**PROBLEM:**
Please reproduce all of the data below word for word, keeping every line as it appears.

begin MATERIAL FOR THE TASK

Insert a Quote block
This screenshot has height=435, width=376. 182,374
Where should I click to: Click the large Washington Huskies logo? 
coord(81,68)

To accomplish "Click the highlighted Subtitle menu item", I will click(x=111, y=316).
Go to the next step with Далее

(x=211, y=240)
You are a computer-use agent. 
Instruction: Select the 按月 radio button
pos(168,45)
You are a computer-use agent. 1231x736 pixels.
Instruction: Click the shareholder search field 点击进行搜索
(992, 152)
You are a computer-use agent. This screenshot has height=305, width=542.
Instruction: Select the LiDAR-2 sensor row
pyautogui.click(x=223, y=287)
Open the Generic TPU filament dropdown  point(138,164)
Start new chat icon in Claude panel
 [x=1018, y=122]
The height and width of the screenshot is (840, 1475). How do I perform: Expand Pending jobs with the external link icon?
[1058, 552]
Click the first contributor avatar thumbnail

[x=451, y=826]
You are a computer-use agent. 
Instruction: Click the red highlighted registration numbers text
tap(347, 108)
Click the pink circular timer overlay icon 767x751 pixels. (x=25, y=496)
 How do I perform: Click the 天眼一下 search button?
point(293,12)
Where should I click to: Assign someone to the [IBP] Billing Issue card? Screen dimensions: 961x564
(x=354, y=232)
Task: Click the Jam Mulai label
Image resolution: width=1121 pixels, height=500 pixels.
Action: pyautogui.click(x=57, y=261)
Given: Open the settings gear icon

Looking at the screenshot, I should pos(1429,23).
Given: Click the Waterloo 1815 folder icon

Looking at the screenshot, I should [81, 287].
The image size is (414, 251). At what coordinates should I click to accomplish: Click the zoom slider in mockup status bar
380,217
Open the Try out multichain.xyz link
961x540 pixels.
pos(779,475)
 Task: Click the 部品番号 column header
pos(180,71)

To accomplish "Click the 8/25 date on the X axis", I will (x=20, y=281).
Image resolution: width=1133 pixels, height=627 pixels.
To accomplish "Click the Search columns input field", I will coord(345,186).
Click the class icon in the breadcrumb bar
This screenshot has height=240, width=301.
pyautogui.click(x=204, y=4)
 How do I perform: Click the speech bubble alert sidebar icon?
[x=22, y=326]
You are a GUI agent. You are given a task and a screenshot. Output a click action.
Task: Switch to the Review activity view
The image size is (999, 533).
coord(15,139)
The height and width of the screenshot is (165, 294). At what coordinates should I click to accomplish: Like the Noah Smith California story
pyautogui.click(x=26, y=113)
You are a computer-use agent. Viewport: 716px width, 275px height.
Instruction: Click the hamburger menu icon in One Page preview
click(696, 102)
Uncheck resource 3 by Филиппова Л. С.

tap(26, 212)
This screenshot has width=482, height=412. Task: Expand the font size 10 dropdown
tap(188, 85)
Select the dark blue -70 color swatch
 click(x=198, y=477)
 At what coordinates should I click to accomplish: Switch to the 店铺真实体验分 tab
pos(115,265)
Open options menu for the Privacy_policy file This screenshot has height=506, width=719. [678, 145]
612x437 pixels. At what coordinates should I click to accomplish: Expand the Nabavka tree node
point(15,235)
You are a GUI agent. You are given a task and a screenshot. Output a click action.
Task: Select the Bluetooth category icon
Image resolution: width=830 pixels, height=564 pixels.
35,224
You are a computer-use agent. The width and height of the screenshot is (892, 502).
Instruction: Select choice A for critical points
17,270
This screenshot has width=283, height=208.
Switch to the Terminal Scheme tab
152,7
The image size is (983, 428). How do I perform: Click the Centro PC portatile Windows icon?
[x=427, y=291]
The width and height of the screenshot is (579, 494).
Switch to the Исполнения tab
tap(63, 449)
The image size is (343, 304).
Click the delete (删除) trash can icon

end MATERIAL FOR THE TASK

**RESPONSE BELOW:**
Insert a Quote block
This screenshot has height=435, width=376. 182,374
Where should I click to: Click the large Washington Huskies logo? 
coord(81,68)

To accomplish "Click the highlighted Subtitle menu item", I will click(x=111, y=316).
Go to the next step with Далее

(x=211, y=240)
You are a computer-use agent. 
Instruction: Select the 按月 radio button
pos(168,45)
You are a computer-use agent. 1231x736 pixels.
Instruction: Click the shareholder search field 点击进行搜索
(992, 152)
You are a computer-use agent. This screenshot has height=305, width=542.
Instruction: Select the LiDAR-2 sensor row
pyautogui.click(x=223, y=287)
Open the Generic TPU filament dropdown  point(138,164)
Start new chat icon in Claude panel
 [x=1018, y=122]
The height and width of the screenshot is (840, 1475). How do I perform: Expand Pending jobs with the external link icon?
[1058, 552]
Click the first contributor avatar thumbnail

[x=451, y=826]
You are a computer-use agent. 
Instruction: Click the red highlighted registration numbers text
tap(347, 108)
Click the pink circular timer overlay icon 767x751 pixels. (x=25, y=496)
 How do I perform: Click the 天眼一下 search button?
point(293,12)
Where should I click to: Assign someone to the [IBP] Billing Issue card? Screen dimensions: 961x564
(x=354, y=232)
Task: Click the Jam Mulai label
Image resolution: width=1121 pixels, height=500 pixels.
Action: pyautogui.click(x=57, y=261)
Given: Open the settings gear icon

Looking at the screenshot, I should pos(1429,23).
Given: Click the Waterloo 1815 folder icon

Looking at the screenshot, I should [81, 287].
The image size is (414, 251). At what coordinates should I click to accomplish: Click the zoom slider in mockup status bar
380,217
Open the Try out multichain.xyz link
961x540 pixels.
pos(779,475)
 Task: Click the 部品番号 column header
pos(180,71)

To accomplish "Click the 8/25 date on the X axis", I will (x=20, y=281).
Image resolution: width=1133 pixels, height=627 pixels.
To accomplish "Click the Search columns input field", I will coord(345,186).
Click the class icon in the breadcrumb bar
This screenshot has height=240, width=301.
pyautogui.click(x=204, y=4)
 How do I perform: Click the speech bubble alert sidebar icon?
[x=22, y=326]
You are a GUI agent. You are given a task and a screenshot. Output a click action.
Task: Switch to the Review activity view
The image size is (999, 533).
coord(15,139)
The height and width of the screenshot is (165, 294). At what coordinates should I click to accomplish: Like the Noah Smith California story
pyautogui.click(x=26, y=113)
You are a computer-use agent. Viewport: 716px width, 275px height.
Instruction: Click the hamburger menu icon in One Page preview
click(696, 102)
Uncheck resource 3 by Филиппова Л. С.

tap(26, 212)
This screenshot has width=482, height=412. Task: Expand the font size 10 dropdown
tap(188, 85)
Select the dark blue -70 color swatch
 click(x=198, y=477)
 At what coordinates should I click to accomplish: Switch to the 店铺真实体验分 tab
pos(115,265)
Open options menu for the Privacy_policy file This screenshot has height=506, width=719. [678, 145]
612x437 pixels. At what coordinates should I click to accomplish: Expand the Nabavka tree node
point(15,235)
You are a GUI agent. You are given a task and a screenshot. Output a click action.
Task: Select the Bluetooth category icon
Image resolution: width=830 pixels, height=564 pixels.
35,224
You are a computer-use agent. The width and height of the screenshot is (892, 502).
Instruction: Select choice A for critical points
17,270
This screenshot has width=283, height=208.
Switch to the Terminal Scheme tab
152,7
The image size is (983, 428). How do I perform: Click the Centro PC portatile Windows icon?
[x=427, y=291]
The width and height of the screenshot is (579, 494).
Switch to the Исполнения tab
tap(63, 449)
The image size is (343, 304).
Click the delete (删除) trash can icon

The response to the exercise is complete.